• ACTIVITY
The task calls for each record to be given again exactly.

Stored data:
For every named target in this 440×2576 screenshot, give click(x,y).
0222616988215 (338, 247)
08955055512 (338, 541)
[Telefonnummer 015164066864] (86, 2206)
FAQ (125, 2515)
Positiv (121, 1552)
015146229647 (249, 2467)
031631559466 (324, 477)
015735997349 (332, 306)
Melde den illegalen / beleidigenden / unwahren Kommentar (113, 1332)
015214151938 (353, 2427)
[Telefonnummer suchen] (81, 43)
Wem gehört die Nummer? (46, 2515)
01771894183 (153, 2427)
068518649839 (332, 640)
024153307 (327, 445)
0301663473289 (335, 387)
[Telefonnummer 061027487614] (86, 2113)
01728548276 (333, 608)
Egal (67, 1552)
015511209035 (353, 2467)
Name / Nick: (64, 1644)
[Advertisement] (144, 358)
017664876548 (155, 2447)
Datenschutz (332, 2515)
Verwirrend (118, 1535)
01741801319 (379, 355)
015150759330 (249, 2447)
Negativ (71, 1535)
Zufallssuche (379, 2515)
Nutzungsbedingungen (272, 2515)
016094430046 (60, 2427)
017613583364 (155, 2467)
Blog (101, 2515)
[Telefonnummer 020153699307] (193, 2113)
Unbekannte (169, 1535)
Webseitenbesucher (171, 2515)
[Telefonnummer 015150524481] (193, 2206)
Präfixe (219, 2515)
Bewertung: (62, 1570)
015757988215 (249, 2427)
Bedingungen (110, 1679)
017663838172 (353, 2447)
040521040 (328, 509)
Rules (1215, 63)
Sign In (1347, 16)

• REPLY
For every named target in this 440×2576 screenshot, give click(x,y).
0222616988215 (338, 247)
08955055512 (338, 541)
[Telefonnummer 015164066864] (86, 2206)
FAQ (125, 2515)
Positiv (121, 1552)
015146229647 (249, 2467)
031631559466 (324, 477)
015735997349 (332, 306)
Melde den illegalen / beleidigenden / unwahren Kommentar (113, 1332)
015214151938 (353, 2427)
[Telefonnummer suchen] (81, 43)
Wem gehört die Nummer? (46, 2515)
01771894183 (153, 2427)
068518649839 (332, 640)
024153307 (327, 445)
0301663473289 (335, 387)
[Telefonnummer 061027487614] (86, 2113)
01728548276 (333, 608)
Egal (67, 1552)
015511209035 (353, 2467)
Name / Nick: (64, 1644)
[Advertisement] (144, 358)
017664876548 (155, 2447)
Datenschutz (332, 2515)
Verwirrend (118, 1535)
01741801319 (379, 355)
015150759330 (249, 2447)
Negativ (71, 1535)
Zufallssuche (379, 2515)
Nutzungsbedingungen (272, 2515)
016094430046 (60, 2427)
017613583364 (155, 2467)
Blog (101, 2515)
[Telefonnummer 020153699307] (193, 2113)
Unbekannte (169, 1535)
Webseitenbesucher (171, 2515)
[Telefonnummer 015150524481] (193, 2206)
Präfixe (219, 2515)
Bewertung: (62, 1570)
015757988215 (249, 2427)
Bedingungen (110, 1679)
017663838172 (353, 2447)
040521040 (328, 509)
Rules (1215, 63)
Sign In (1347, 16)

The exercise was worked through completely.